§ **PAGE EXTRACT**:
*-*-*

I understand the trade-offs in price and recoil. I guess it all depends.

By the way, I shoot a Browning Silver with a 3 1/2-inch chamber and like the option of more punch in certain instances. With porting and a good recoil pad behind a semi-auto, recoil can be managed but it's still a wallop.


----------



## texaspredatorhunter (Aug 14, 2014)

Glenway, I wasn't speaking poorly of you, your opinion, or your shotty. I was just stating my experiences and like I said I have used the 3.5s but I hate the recoils and no longer have a gun chambered for it.


----------



## youngdon (Mar 10, 2010)

I agree that the 3 1/2" is a kicker. As my BPS is synthetic stocked it's light but I'll likely pass it on to my grandson. I have 2 others that will handle up to 3" one 12ga. One 20ga. The 12 is the first gun I ever owned. Mom and Dad bought it for me for xmas at 12 years old the 20 is a browning Citori OU ( improved& modified) the BPS My wife bought for me because I'm such a stud.


----------



## glenway (Mar 27, 2011)

No offense. We're all different and that's why there are so many choices.


----------



## bones44 (Jan 7, 2011)

I bought an H&R Pardner Pump Turkey 12 ga. a few years back. It's basically an 870 knockoff. Nice short barrel for hunting the brush. If you want a semi go with the Tri-star if you're only hunting coyote and small game.


----------



## Dust (Mar 16, 2010)

Short223 said:


> I have a Remington 870 EM 12ga that has wood furniture that is beat to crap with a Dead Coyote choke and a Burris Speed Bead. I am shooting the Heavy Shot coyote loads. But I rarely ever use it. I have my .223 and a .22.


How hard was it to get used to the Speed Bead?


----------



## finstr (Jan 6, 2013)

*-*-*

§ **DATA EXTRACT**:
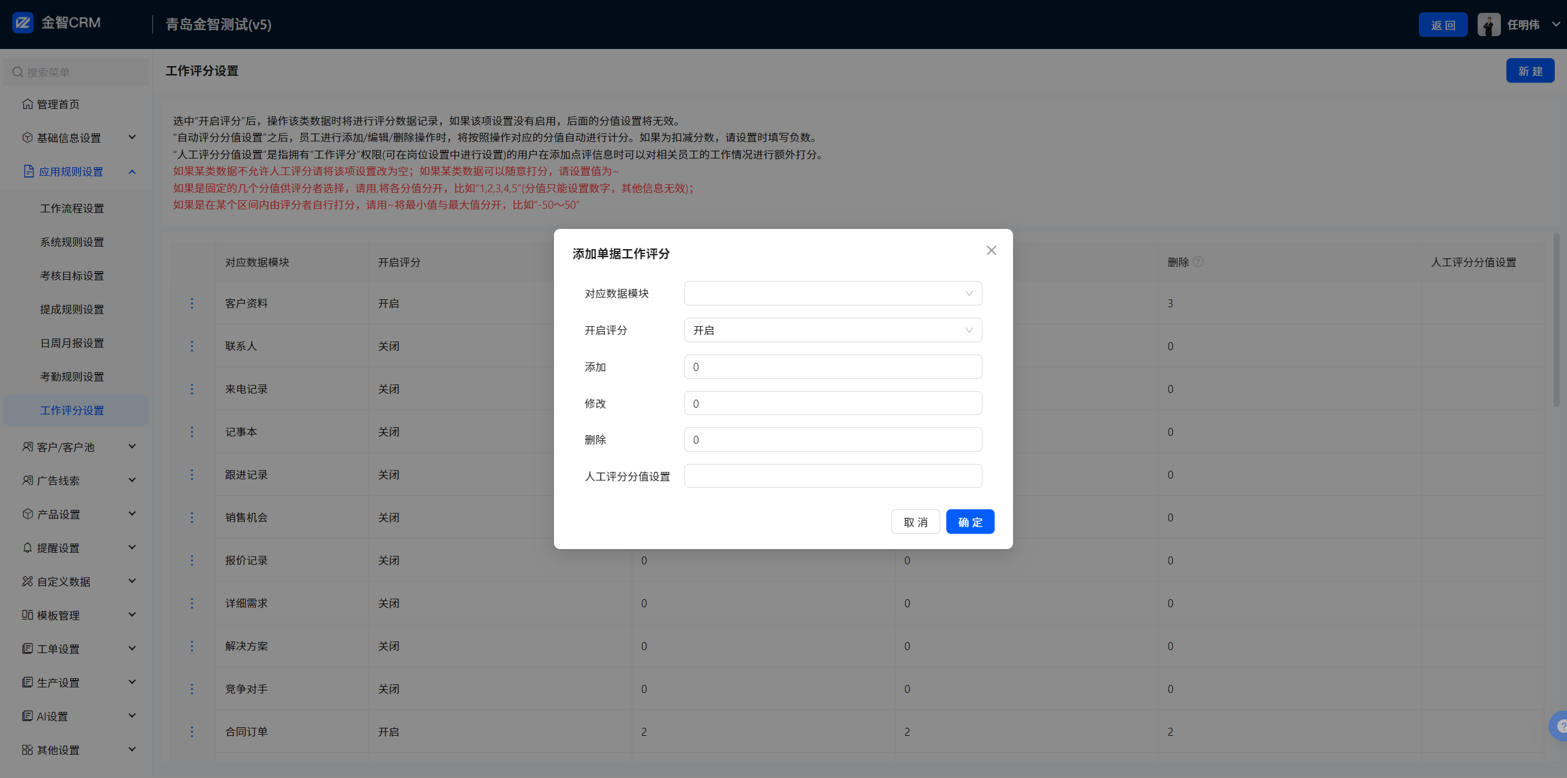Click the search icon in 搜索菜单 box
This screenshot has width=1567, height=778.
pyautogui.click(x=18, y=72)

*-*-*

§ **OBJECTIVE**:
Carry the forum thread on shotguns for coyote hunting forward, picking up right after its final line.

§ **ANSWER BELOW**:
I got my hands on one of these Ricol shotguns. It's got 3" chambers with 14" barrels and screw-in chokes. Fixed fibre optic open sights and KILLER ejectors! The howling coyote emblem was the clincher,lol

I put two extended turkey choke tubes in it for gobblers and it seems to like mod for #4 buck.

This is one gun you DO NOT want chambered in 3-1/2", trust me.

edit; I think these may only be available in Canada as a company in B.C. had them made by a manufacturer in Turkey.


----------



## hassell (Feb 9, 2010)

Thats real nice, do you know the name of the company in BC?


----------



## finstr (Jan 6, 2013)

hassell said:


> Thats real nice, do you know the name of the company in BC?


I think its called corwin arms. They had them in 20ga also


----------



## glenway (Mar 27, 2011)

"edit; I think these may only be available in Canada..."

Maybe so. It would be illegal in the U.S., because the barrels are too short by federal law. Would be great home protection, that's for sure.


----------



## azpredatorhunter (Jul 24, 2012)

glenway said:


> "edit; I think these may only be available in Canada..."
> 
> Maybe so. It would be illegal in the U.S., because the barrels are too short by federal law. Would be great home protection, that's for sure.


 I don't think they would be illegal here, just have to be registered as a short barrel weapon.


----------



## Dust (Mar 16, 2010)

They are 4.5" too short unless the gun came as an other with a pistol grip. and would require a freedom stamp, otherwise known as a tax stamp for an SBS.


----------



## hassell (Feb 9, 2010)

glenway said:


> "edit; I think these may only be available in Canada..."
> 
> Maybe so. It would be illegal in the U.S., because the barrels are too short by federal law. Would be great home protection, that's for sure.


 Its really ironic that it wouldn't be allowed in the US as so much is illegal here in Canada concerning firearms!!


----------



## prairiewolf (Feb 19, 2012)

hassel, just goes to show how poiliticians, think

they made suppressors illegal back in the great depression because they felt people would use them for crime without any reliable info, probably same reason they set the 18-1/2" limit on shortness of shotguns and ownership of automatic weapons. Just stupid cause criminals dont have laws !! and then whats even more stupid, a law abiding citizen can get a license or stamp for any of these, this still doesnt stop a criminal from getting them.


----------



## texaspredatorhunter (Aug 14, 2014)

Well if the policriminals ever get their heads out of their back sides we will hear a pop compared to a bunker buster going off!


----------



## hassell (Feb 9, 2010)

It always seems to be one extreme or the other.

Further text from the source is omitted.